The contributions presented in this paper are as follows:

  1. This study proposes a novel hybrid forecasting paradigm that combines signal decomposition with a frequency-stratified network. The proposed model, ICIAL, first employs ICEEMDAN to capture the complex fluctuation patterns of the PV power series. Subsequently, it utilizes a heterogeneous neural network integrated with Improved Relative Positional Encoding (IRPE) to perform stratified forecasting on the different frequency components, thereby significantly enhancing the model’s ability to represent temporal features.
  2. This study effectively addresses the limitations of traditional models in accurately capturing the complex dynamic characteristics of PV power. By applying targeted modeling techniques to both high- and low-frequency signals, the new paradigm significantly enhances the model’s precision in capturing sharp fluctuations, including peaks, valleys, and transient changes.
  3. This study systematically evaluated the model’s performance and robustness across various multi-step forecasting strategies. Comparative experiments conducted in multiple scenarios confirmed the long-term forecasting performance advantages of the proposed model, particularly under the MIMO strategy. Furthermore, the Wilcoxon signed-rank test was employed to ensure the statistical consistency and reliability of the prediction results.
  4. By introducing a quantile regression-based framework for uncertainty analysis conducted under various weather conditions, the model generates prediction intervals that demonstrate both high coverage probability (PICP) and robust sharpness (PIAW). This approach provides more comprehensive informational support for grid risk management and decision-making.
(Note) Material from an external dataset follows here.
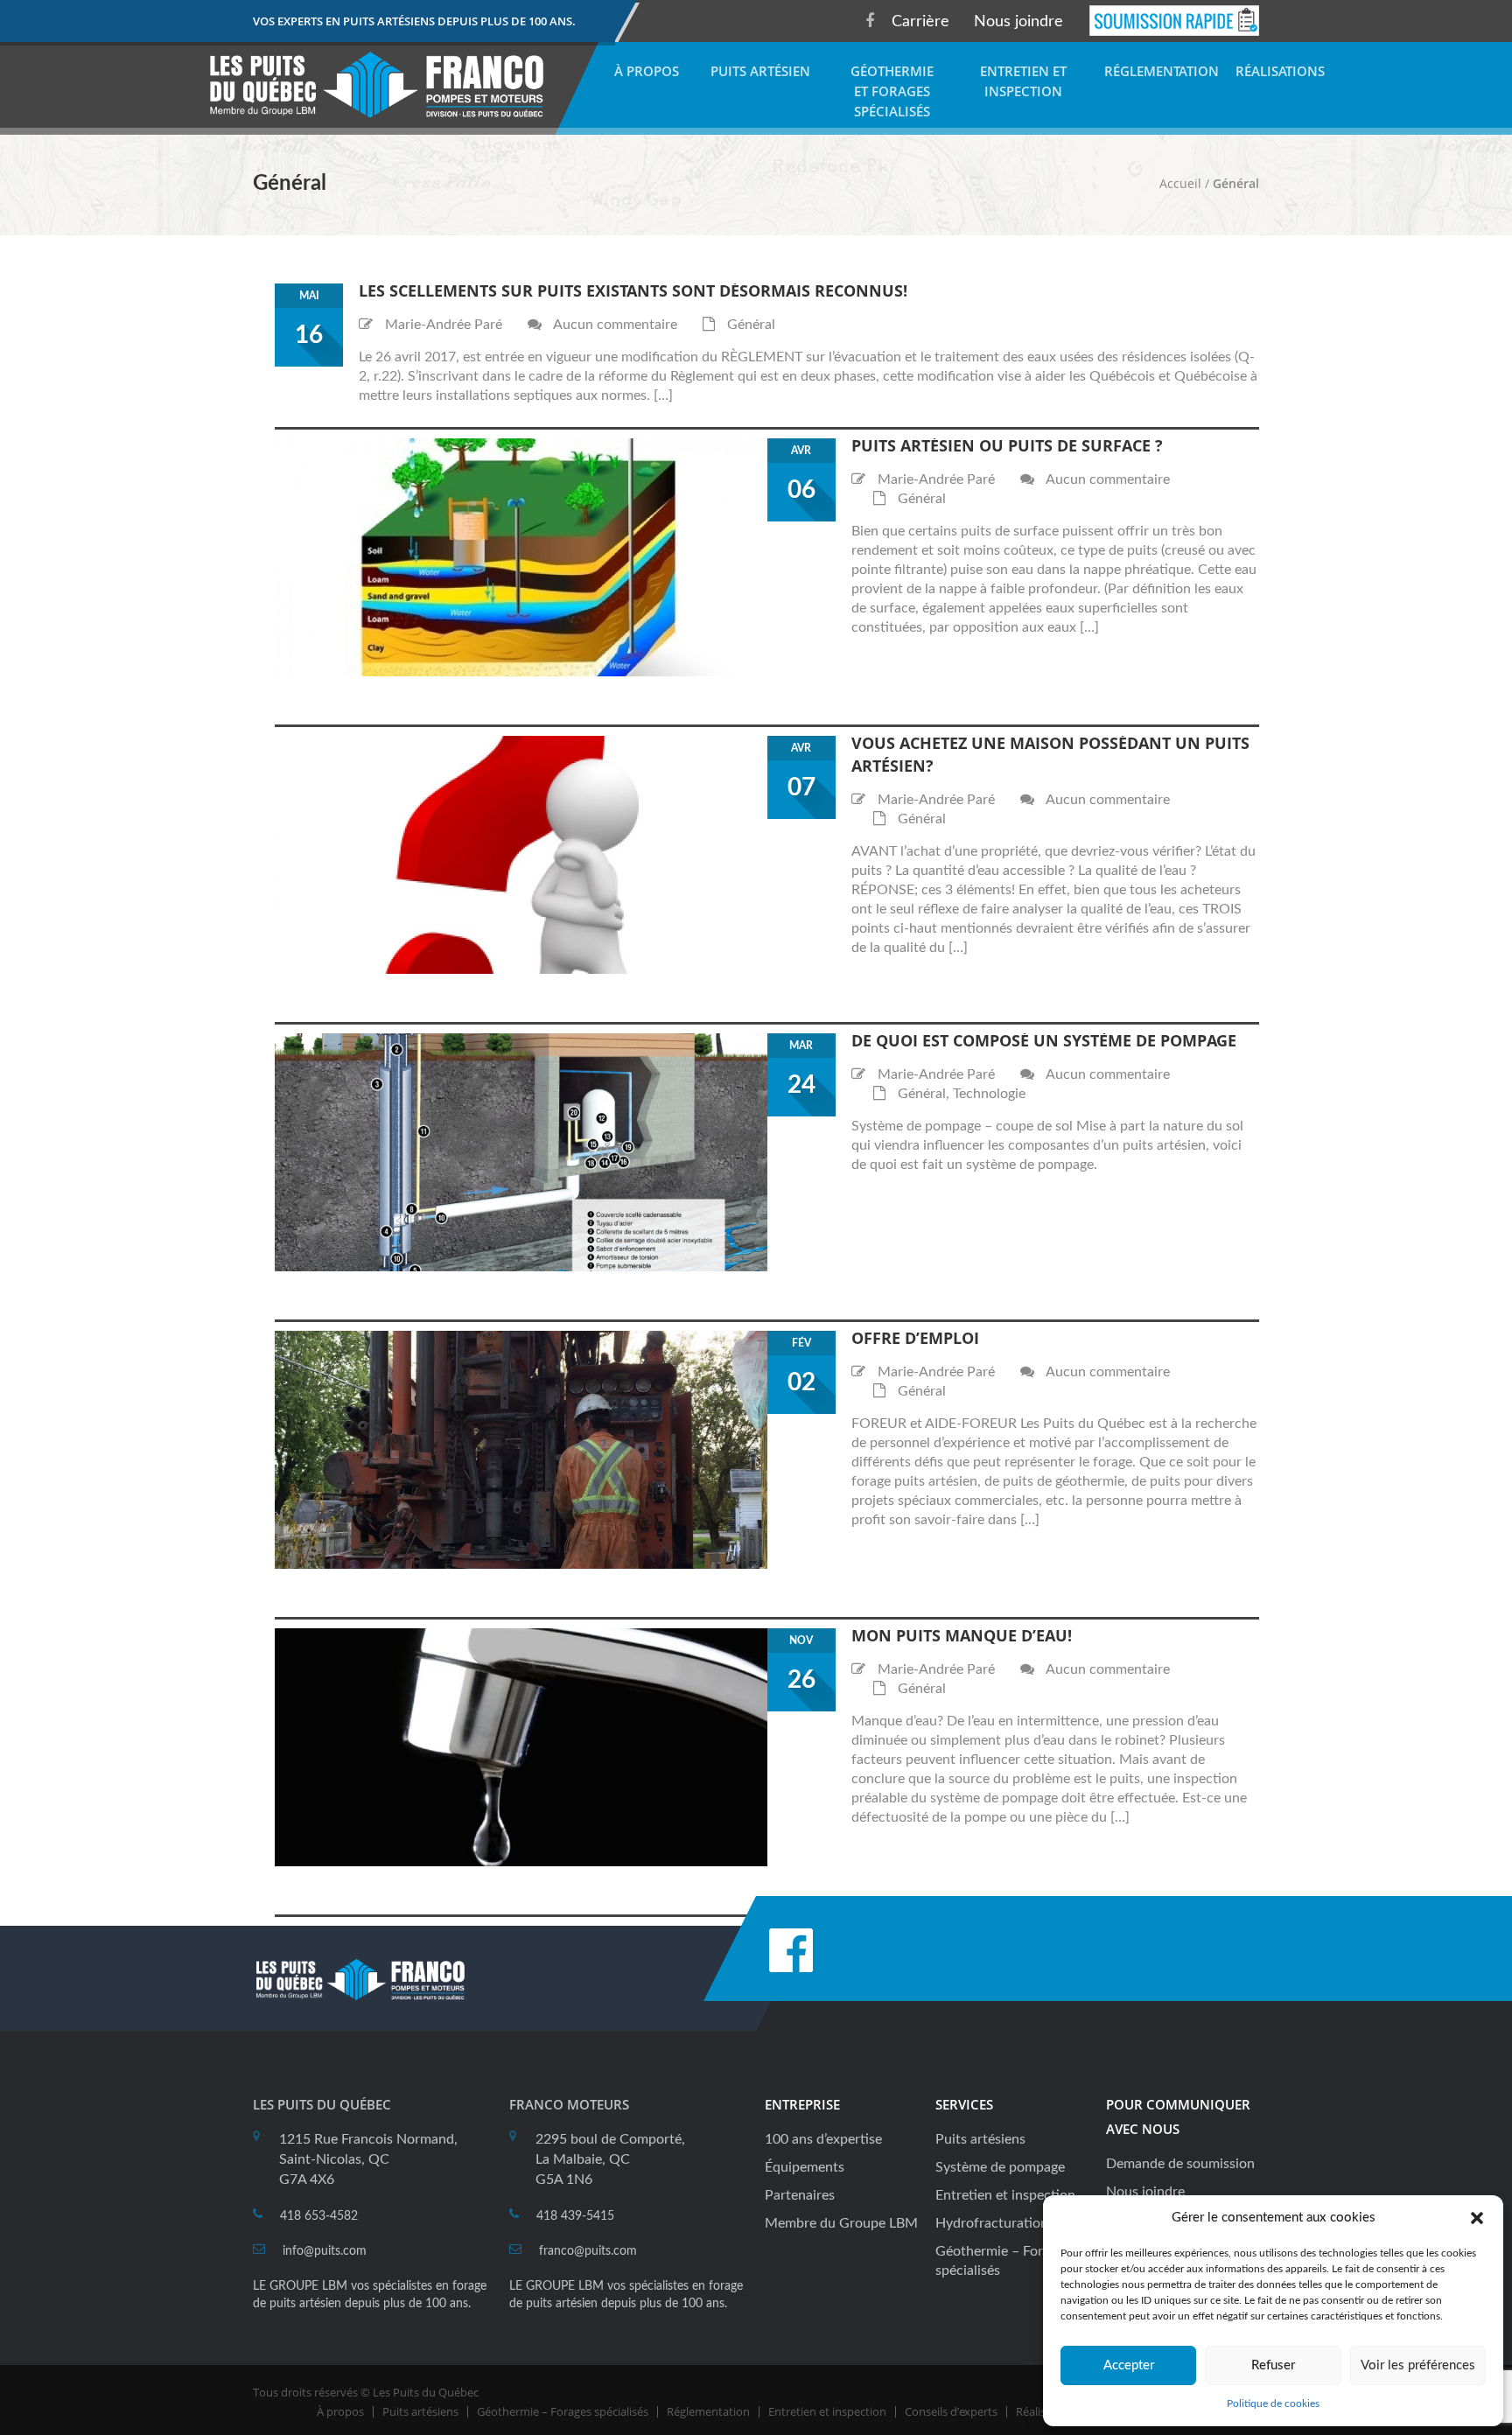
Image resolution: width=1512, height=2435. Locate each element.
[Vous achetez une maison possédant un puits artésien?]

The remainder of this paper is organized as follows: Sect 2 introduces related works; Sect 3 details the core methodologies of the study, including the proposed ICIAL model and the validation techniques; Sect 4 provides a comprehensive description of the sources of the experimental data, the pre-processing procedures, and the methodologies employed for model training; Sect 5 presents a comprehensive experimental evaluation of the proposed ICIAL model, which includes performance comparisons against baseline models, stability validation via the Wilcoxon signed-rank test, and an assessment of its uncertainty quantification capabilities under various weather scenarios. Finally, Sect 6 summarizes the study and provides insights into potential directions for future research.

2 Related work

This section will provide a comprehensive review of prediction methods pertinent to this study, emphasizing the analysis of their strategies and limitations concerning hybrid model architectures, signal processing, and time series information modeling.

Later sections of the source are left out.